State Rep. Simone Bell (D-Atlanta), who is gay, came in for a portion of the meeting and made emotional remarks to committee members.

“This is of great interest to our community,” she said. “It’s not about a cake, it’s not about a wedding event. It’s about us being able to live our lives fully, not as second class citizens but being able to go through this world as the people we were created to be.”

Graham also told committee members he values religious freedom, but religion is often the cause of of preventing equality for LGBT people.

“Please understand that as someone with a background in theology and religious studies, I value religious freedom and applaud efforts to ensure that diverse views are always heard and respected,” Graham said.

“However, as a gay man, I can assure you that the vast majority of derogatory comments I have heard and the primary arguments used to prevent my community from achieving legal equality are rooted in what people profess to be their religious beliefs or their personal interpretation of a few selected biblical passages.”

‘DANGEROUS AND IMMEASURABLE IN SCOPE’

The state Democratic Party is calling the bills “dangerous and immeasurable in scope.”

“Among many other things, [the bills would] open a Pandora’s box of LGBT discrimination and unfairly target women based on their health care decisions,” stated a press release from the Democratic Party of Georgia.

“What makes this even more alarming is the fact that Republicans are using a tactic they seem to be quite fond of lately by scheduling the hearings in tandem to sidestep opposition testimony,” said Michael Smith, spokesperson for the Democratic Party of Georgia.

“The pathetic part of this is that Republicans could have spent their time crafting legislation that put people back to work or armed Georgia’s future workforce with a first-class education,” Smith added. “Instead, the Georgia GOP has connived ways to manufacture right-wing primary fodder for the far fringe of their base that stealthily silences the voice of any mainstream voter who will find this legislation objectionable.”

According to the state Democratic Party, the proposed bills would:

• Allow individuals and private organizations to claim an imposition on their religious freedoms to make decisions otherwise protected by current law. For instance, both of these bills would allow employers to discriminate against potential employees based on current protected legal statuses — like race, sex, age, pregnancy, nationality and even religion under the guise of protecting the employer’s religious freedom.

• Also: “While Republicans state that the bills are designed to protect religious freedoms that are already guaranteed under the U.S. Constitution, the legislation is tailored in a way to limit some of our most basic protections — including access to birth control for women and protection from state-sanctioned discrimination against LGBT individuals.”

In an action alert sent out last week, Georgia Equality said:

• This bill would allow a person to take advantage and use personal religious beliefs to claim the right to break important laws that are meant to protect all of us.
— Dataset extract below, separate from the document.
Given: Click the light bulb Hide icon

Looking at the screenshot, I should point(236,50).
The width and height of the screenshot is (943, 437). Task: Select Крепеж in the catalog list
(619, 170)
• Expansion of religious freedoms should not come at the expense of Georgia’s existing civil rights protections, public safety provisions, and other laws that serve the common good. These bills could allow:

-An employer to fire a woman who remarried after a divorce or who is pregnant and not married.
-A person whose religion demands pacifism and non-violence to refuse to rent an apartment to a tenant who owns a gun.
-The owner of a sandwich shop to refuse to serve a gay customer.
-A healthcare worker to refuse a woman a prescribed medication.
-A counselor be exempted from state required licensing requirements.

“The bill applies not just to individuals but also to for-profit and secular corporations and organizations. These businesses entered the stream of commerce for monetary gain and thus should not be allowed to reap the benefits of the marketplace but not have to play by the same rules as everyone else,” Georgia Equality stated.